● Objective: Output every line of the data below as a Markdown table with the columns Row and Text, numbering each line in Row and skipping blank lines.

********

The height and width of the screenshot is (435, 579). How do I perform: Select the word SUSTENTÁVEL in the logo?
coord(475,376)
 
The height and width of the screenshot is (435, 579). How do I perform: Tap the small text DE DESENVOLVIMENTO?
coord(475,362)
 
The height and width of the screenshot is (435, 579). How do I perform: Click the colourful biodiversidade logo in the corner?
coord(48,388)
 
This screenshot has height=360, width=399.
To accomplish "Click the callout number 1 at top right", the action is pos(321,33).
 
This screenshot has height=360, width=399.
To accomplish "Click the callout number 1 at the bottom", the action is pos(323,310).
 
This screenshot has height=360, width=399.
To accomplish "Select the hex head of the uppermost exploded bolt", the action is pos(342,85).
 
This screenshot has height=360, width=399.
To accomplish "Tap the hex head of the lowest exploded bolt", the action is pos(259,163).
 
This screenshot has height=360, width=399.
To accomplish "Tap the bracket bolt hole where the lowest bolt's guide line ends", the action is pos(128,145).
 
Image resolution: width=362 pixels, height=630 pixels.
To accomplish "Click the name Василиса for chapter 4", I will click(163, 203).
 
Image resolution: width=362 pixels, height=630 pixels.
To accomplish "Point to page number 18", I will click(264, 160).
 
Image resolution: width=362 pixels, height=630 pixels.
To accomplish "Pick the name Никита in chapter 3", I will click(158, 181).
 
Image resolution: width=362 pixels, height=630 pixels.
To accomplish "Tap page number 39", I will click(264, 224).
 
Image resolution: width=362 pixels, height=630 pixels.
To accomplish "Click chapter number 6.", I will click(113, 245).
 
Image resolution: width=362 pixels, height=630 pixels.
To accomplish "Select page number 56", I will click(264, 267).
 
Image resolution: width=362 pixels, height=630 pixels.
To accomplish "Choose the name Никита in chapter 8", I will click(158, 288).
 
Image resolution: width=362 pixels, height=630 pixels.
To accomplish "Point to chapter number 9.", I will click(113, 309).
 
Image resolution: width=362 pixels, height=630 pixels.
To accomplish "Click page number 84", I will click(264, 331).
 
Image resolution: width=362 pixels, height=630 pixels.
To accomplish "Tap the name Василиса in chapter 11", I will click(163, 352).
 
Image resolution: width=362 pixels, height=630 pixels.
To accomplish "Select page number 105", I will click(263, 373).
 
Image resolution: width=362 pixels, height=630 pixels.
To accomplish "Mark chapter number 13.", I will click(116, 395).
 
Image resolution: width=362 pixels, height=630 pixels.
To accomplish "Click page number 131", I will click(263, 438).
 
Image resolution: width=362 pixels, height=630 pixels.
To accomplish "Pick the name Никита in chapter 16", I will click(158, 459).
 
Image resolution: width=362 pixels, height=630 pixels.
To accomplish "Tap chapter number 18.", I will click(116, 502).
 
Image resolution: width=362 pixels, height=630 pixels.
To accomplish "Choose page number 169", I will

********

● Full output:
| Row | Text |
|---|---|
| 1 | The height and width of the screenshot is (435, 579). How do I perform: Select the word SUSTENTÁVEL in the logo? |
| 2 | coord(475,376) |
| 3 | The height and width of the screenshot is (435, 579). How do I perform: Tap the small text DE DESENVOLVIMENTO? |
| 4 | coord(475,362) |
| 5 | The height and width of the screenshot is (435, 579). How do I perform: Click the colourful biodiversidade logo in the corner? |
| 6 | coord(48,388) |
| 7 | This screenshot has height=360, width=399. |
| 8 | To accomplish "Click the callout number 1 at top right", the action is pos(321,33). |
| 9 | This screenshot has height=360, width=399. |
| 10 | To accomplish "Click the callout number 1 at the bottom", the action is pos(323,310). |
| 11 | This screenshot has height=360, width=399. |
| 12 | To accomplish "Select the hex head of the uppermost exploded bolt", the action is pos(342,85). |
| 13 | This screenshot has height=360, width=399. |
| 14 | To accomplish "Tap the hex head of the lowest exploded bolt", the action is pos(259,163). |
| 15 | This screenshot has height=360, width=399. |
| 16 | To accomplish "Tap the bracket bolt hole where the lowest bolt's guide line ends", the action is pos(128,145). |
| 17 | Image resolution: width=362 pixels, height=630 pixels. |
| 18 | To accomplish "Click the name Василиса for chapter 4", I will click(163, 203). |
| 19 | Image resolution: width=362 pixels, height=630 pixels. |
| 20 | To accomplish "Point to page number 18", I will click(264, 160). |
| 21 | Image resolution: width=362 pixels, height=630 pixels. |
| 22 | To accomplish "Pick the name Никита in chapter 3", I will click(158, 181). |
| 23 | Image resolution: width=362 pixels, height=630 pixels. |
| 24 | To accomplish "Tap page number 39", I will click(264, 224). |
| 25 | Image resolution: width=362 pixels, height=630 pixels. |
| 26 | To accomplish "Click chapter number 6.", I will click(113, 245). |
| 27 | Image resolution: width=362 pixels, height=630 pixels. |
| 28 | To accomplish "Select page number 56", I will click(264, 267). |
| 29 | Image resolution: width=362 pixels, height=630 pixels. |
| 30 | To accomplish "Choose the name Никита in chapter 8", I will click(158, 288). |
| 31 | Image resolution: width=362 pixels, height=630 pixels. |
| 32 | To accomplish "Point to chapter number 9.", I will click(113, 309). |
| 33 | Image resolution: width=362 pixels, height=630 pixels. |
| 34 | To accomplish "Click page number 84", I will click(264, 331). |
| 35 | Image resolution: width=362 pixels, height=630 pixels. |
| 36 | To accomplish "Tap the name Василиса in chapter 11", I will click(163, 352). |
| 37 | Image resolution: width=362 pixels, height=630 pixels. |
| 38 | To accomplish "Select page number 105", I will click(263, 373). |
| 39 | Image resolution: width=362 pixels, height=630 pixels. |
| 40 | To accomplish "Mark chapter number 13.", I will click(116, 395). |
| 41 | Image resolution: width=362 pixels, height=630 pixels. |
| 42 | To accomplish "Click page number 131", I will click(263, 438). |
| 43 | Image resolution: width=362 pixels, height=630 pixels. |
| 44 | To accomplish "Pick the name Никита in chapter 16", I will click(158, 459). |
| 45 | Image resolution: width=362 pixels, height=630 pixels. |
| 46 | To accomplish "Tap chapter number 18.", I will click(116, 502). |
| 47 | Image resolution: width=362 pixels, height=630 pixels. |
| 48 | To accomplish "Choose page number 169", I will |